The concern is not just local. In Florida, the ballot includes one of the country's most closely watched races for the U.S. Senate, pitting Democratic incumbent Bill Nelson against Republican Governor Rick Scott. Opinion polls show the contest is essentially tied.

The race to succeed Scott, who is prevented by law from seeking a third term as governor, is also drawing intense national interest. Republican former U.S. Representative Ron DeSantis is facing off against Tallahassee Mayor Andrew Gillum, a Democrat seeking to become the state's first black governor, in another close contest.

While it has a relatively sparse population, the Panhandle is one of Florida's most reliably Republican areas, and lower voter turnout in the area could hurt both Scott and DeSantis.

There are nearly half a million registered voters in the 12 counties eligible for federal emergency aid after Michael. All but two of those counties were carried easily by Republican Donald Trump in the 2016 presidential election.

"It's certainly going to impact the turnout a little bit," said Brad Coker, managing director of Jacksonville, Florida-based Mason-Dixon Polling & Strategy. "Who knows, it might be the difference."

In some affected Florida counties, regular polling sites housed in schools and community centers were severely damaged or destroyed after Michael smashed ashore on Oct. 10.

Residents who planned on voting by mail may have seen their ballots washed away by the storm; others have left the state and cannot receive absentee ballots by mail.

Many voters in the area said they were focused on recovery, not politics.

"I haven't even thought about it that much," said Kenneth Williams, 58, a retired U.S. Air Force mechanic, who was at a Red Cross shelter in Honeyville, Florida.

Williams, who said he would like to vote for DeSantis but had not made a decision in the Senate race, said he still had to register his changed residency after moving recently and was not sure whether he could do so in time for the election.

At stake in the Nov. 6 election is control of Congress. Democrats need a net gain of two seats to take control of the 100-seat Senate, but they are defending 26 seats, including 10 in states like Florida where Trump won in 2016. They have a better shot at winning the House of Representatives, where they need a net gain of 23 seats to take the majority.

EXPANDING VOTING ACCESS

Florida officials have taken steps to expand voting access to people hit by the storm but face difficulties in communicating changes, since many people have no power and no ability to receive mail.

Scott issued an executive order on Thursday permitting election officials in affected counties to extend early voting days, designate additional voting locations and make it easier for displaced voters to obtain vote-by-mail ballots.

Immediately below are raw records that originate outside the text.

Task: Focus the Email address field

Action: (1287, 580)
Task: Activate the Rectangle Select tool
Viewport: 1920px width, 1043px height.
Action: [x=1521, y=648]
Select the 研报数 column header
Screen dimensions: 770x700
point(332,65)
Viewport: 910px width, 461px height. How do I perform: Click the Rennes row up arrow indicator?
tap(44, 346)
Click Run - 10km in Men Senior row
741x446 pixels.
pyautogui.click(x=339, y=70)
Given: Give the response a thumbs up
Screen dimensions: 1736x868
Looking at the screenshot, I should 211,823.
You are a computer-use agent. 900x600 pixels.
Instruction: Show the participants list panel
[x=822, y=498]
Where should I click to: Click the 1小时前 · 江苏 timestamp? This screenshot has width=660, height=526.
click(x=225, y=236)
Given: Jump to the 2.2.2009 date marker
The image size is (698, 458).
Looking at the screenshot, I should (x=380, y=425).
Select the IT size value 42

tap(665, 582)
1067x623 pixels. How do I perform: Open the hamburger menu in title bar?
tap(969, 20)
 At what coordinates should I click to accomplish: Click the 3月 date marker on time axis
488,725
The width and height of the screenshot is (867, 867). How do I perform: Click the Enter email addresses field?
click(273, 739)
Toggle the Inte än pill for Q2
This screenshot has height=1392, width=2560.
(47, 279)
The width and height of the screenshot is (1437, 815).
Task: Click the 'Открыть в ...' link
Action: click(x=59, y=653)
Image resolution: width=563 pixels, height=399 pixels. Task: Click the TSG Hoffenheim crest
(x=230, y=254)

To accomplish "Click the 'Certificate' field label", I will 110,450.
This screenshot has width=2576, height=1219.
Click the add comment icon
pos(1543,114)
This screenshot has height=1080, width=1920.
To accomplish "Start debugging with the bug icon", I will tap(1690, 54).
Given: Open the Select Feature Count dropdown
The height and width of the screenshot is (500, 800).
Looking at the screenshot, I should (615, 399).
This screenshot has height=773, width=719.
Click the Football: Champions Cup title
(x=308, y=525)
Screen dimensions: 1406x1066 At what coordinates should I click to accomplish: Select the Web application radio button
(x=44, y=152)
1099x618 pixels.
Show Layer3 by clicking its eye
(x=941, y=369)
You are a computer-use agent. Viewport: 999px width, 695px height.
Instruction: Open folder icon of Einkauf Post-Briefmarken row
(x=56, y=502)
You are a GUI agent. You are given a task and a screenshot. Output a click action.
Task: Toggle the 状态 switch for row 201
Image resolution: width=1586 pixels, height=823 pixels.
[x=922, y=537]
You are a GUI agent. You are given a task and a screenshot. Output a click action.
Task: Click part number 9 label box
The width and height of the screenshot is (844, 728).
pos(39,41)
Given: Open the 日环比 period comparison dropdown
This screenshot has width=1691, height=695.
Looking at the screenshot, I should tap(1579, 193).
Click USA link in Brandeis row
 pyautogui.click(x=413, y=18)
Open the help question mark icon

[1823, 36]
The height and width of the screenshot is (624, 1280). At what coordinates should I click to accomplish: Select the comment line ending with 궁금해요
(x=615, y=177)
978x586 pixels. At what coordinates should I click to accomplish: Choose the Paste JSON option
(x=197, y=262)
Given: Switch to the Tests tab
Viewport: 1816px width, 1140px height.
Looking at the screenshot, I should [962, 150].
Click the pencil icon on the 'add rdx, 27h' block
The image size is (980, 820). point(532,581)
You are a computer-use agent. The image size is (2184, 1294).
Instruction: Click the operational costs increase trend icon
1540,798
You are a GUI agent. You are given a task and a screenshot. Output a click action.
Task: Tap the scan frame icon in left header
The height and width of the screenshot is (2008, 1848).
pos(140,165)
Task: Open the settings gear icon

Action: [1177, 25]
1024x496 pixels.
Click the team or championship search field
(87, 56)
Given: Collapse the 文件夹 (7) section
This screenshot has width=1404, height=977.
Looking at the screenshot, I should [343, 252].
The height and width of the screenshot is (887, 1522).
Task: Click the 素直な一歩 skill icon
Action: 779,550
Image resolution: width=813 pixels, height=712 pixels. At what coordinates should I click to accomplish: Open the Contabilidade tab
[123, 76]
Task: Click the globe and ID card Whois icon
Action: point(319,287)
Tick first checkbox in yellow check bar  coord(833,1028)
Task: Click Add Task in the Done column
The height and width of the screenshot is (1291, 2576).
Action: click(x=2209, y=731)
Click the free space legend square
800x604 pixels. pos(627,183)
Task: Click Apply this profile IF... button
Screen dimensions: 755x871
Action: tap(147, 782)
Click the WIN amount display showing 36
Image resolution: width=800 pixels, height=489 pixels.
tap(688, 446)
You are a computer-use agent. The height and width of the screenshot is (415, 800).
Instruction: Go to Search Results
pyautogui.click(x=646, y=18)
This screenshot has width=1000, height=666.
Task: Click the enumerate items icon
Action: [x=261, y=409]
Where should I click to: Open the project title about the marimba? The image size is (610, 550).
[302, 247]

Early voting starts as soon as Oct. 22 in some counties.

In badly hit Gulf County, John Hanlon, the elections supervisor, said had set up two voting "super centers" that will open on Oct. 27 and remain open through Election Day, replacing polling sites too damaged to be used.

"Every voter in my county is going to have an opportunity to vote if I have anything to say about it," he said.

In neighboring Bay County, with 120,000 registered voters, officials will open five "mega-voting sites" for 12 hours a day starting Oct. 27 through Election Day, in lieu of regular polling sites, said Mark Andersen, the county's supervisor of elections.

"We won't fail," said Andersen during a phone interview, while his driver asked police to allow them through a blockade to deliver 400 vote-by-mail ballots to the county's only operating post office.

Karla McGhee, 55, a nurse from Panama City in Bay County, said the election was hardly a priority for her since the storm.

"I think that's the last thing on our minds at the moment," said McGhee, who was at a site that was providing free hot food to storm victims in Blountstown. McGhee, who voted for Trump, said she had not yet decided how to vote in November.